Provided data: Begin

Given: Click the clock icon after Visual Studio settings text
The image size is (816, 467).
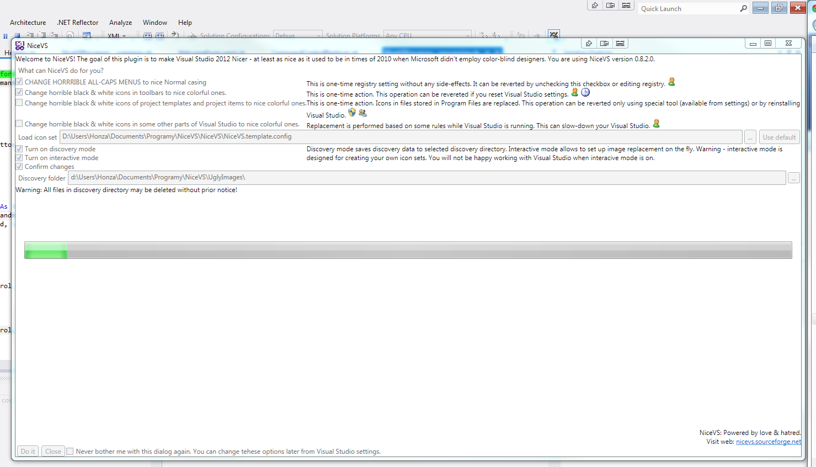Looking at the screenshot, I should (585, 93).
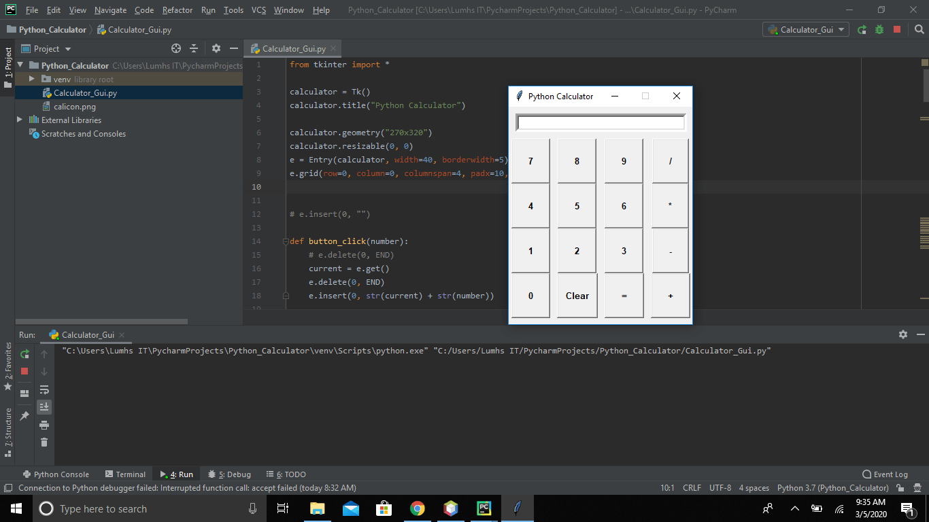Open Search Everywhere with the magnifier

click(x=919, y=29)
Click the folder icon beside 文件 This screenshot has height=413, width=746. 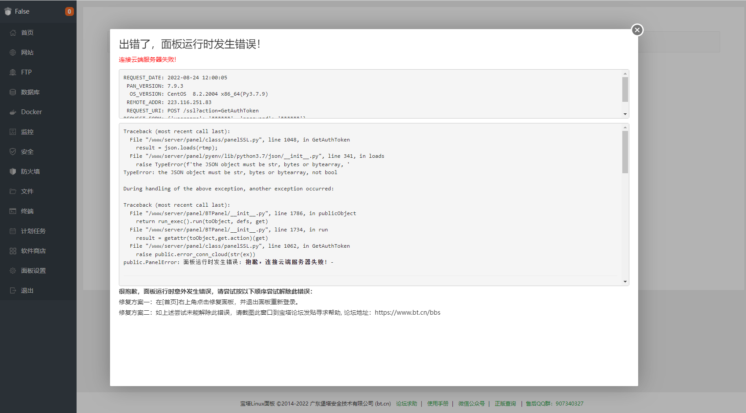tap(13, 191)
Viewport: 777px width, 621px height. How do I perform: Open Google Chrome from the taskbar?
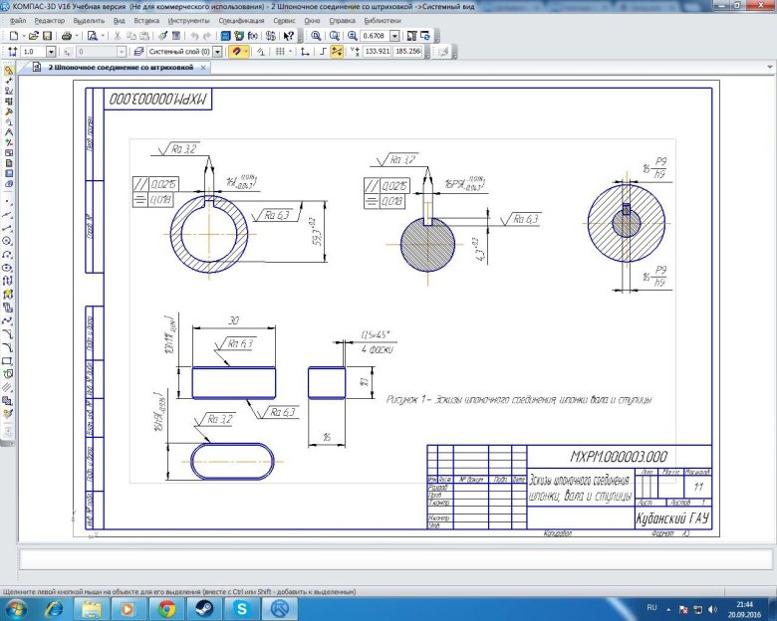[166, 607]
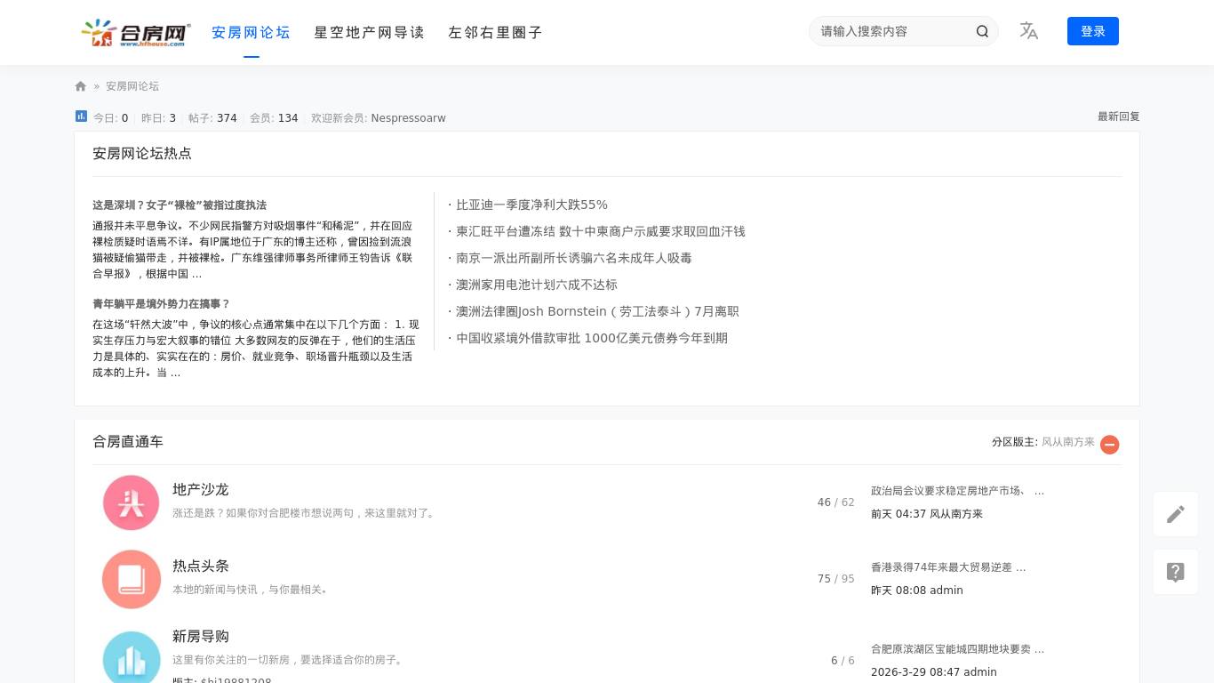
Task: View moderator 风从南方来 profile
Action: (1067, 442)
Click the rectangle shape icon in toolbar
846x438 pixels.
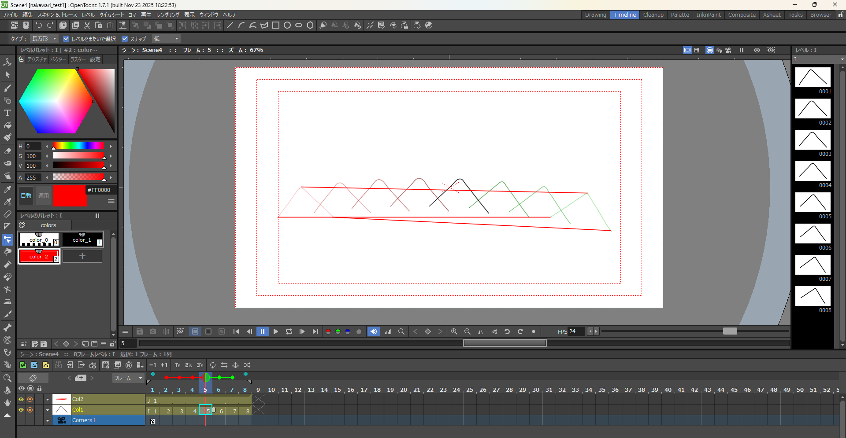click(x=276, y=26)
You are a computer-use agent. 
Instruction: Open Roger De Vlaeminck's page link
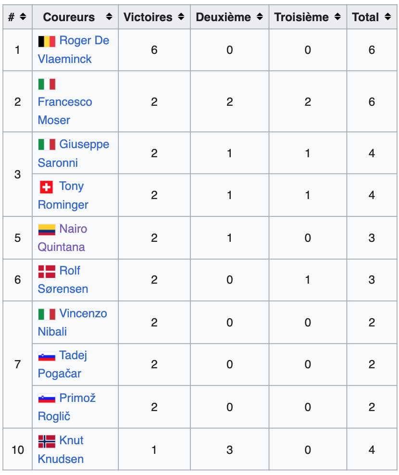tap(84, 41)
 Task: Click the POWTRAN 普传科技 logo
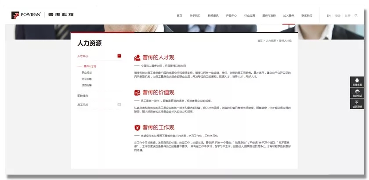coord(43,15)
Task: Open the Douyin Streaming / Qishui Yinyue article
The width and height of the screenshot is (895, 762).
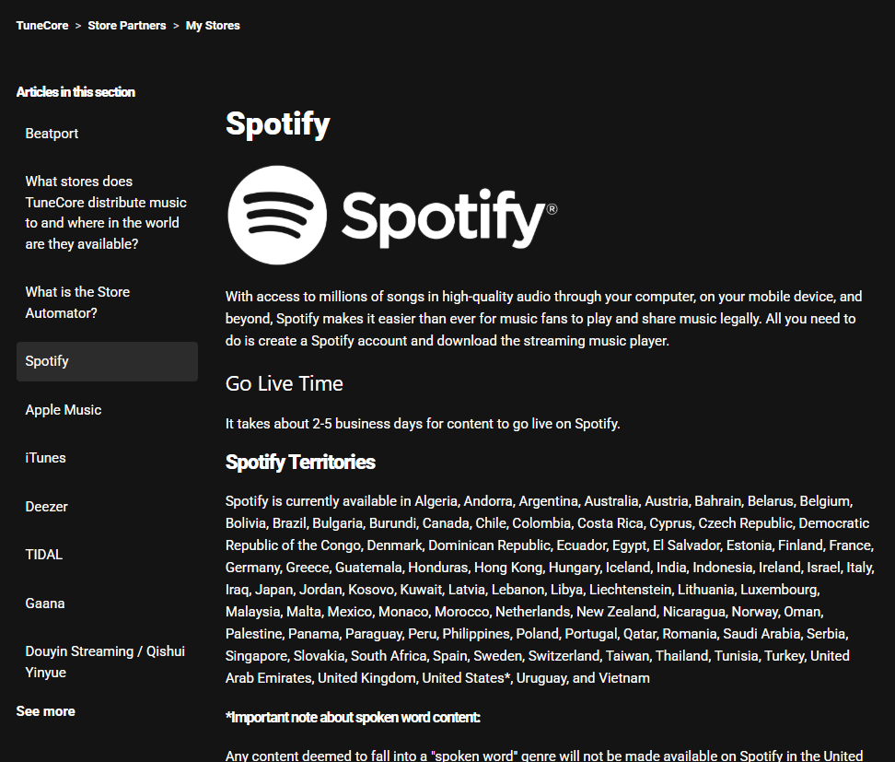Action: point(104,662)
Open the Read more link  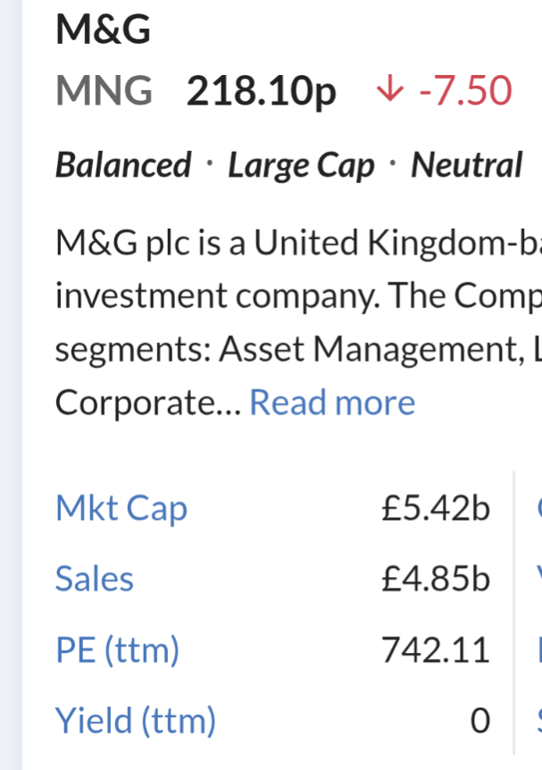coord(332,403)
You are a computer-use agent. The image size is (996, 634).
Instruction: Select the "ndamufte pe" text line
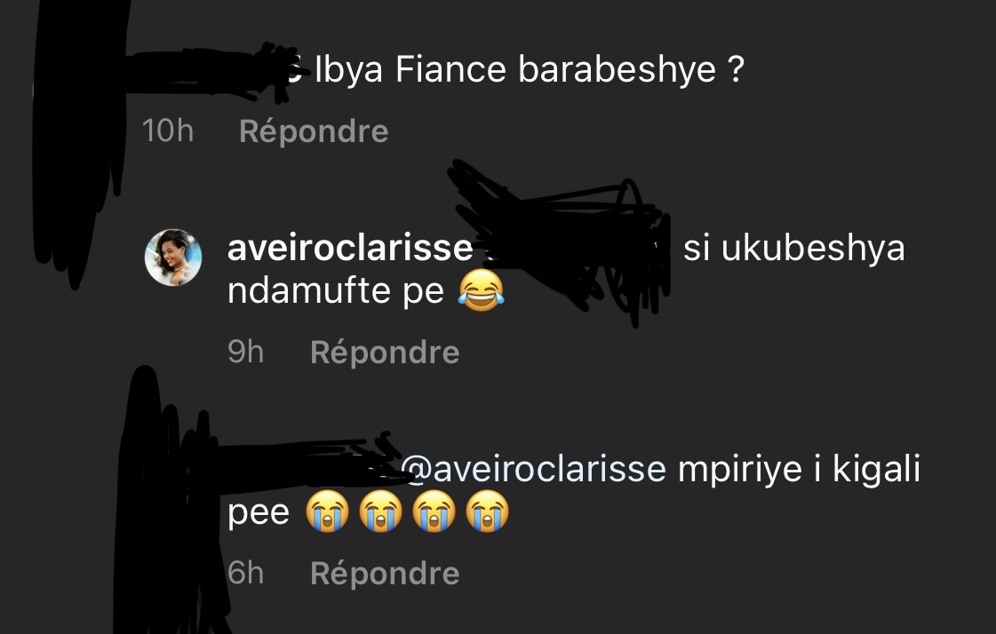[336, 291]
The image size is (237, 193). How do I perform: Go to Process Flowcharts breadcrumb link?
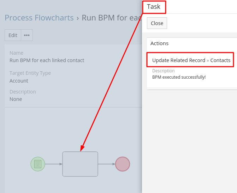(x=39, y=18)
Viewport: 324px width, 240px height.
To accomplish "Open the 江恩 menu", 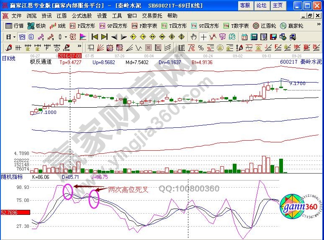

Provided data: End

> **Work item**:
Starting at the line with "Instruction: Select the" and stopping at the final line of the material, reproduce each line exactly, both ends included. Leave the pictures out.

> **Solution to this problem**:
Instruction: Select the "ndamufte pe" text line
[336, 291]
The image size is (237, 193). How do I perform: Go to Process Flowcharts breadcrumb link?
(x=39, y=18)
Viewport: 324px width, 240px height.
To accomplish "Open the 江恩 menu", 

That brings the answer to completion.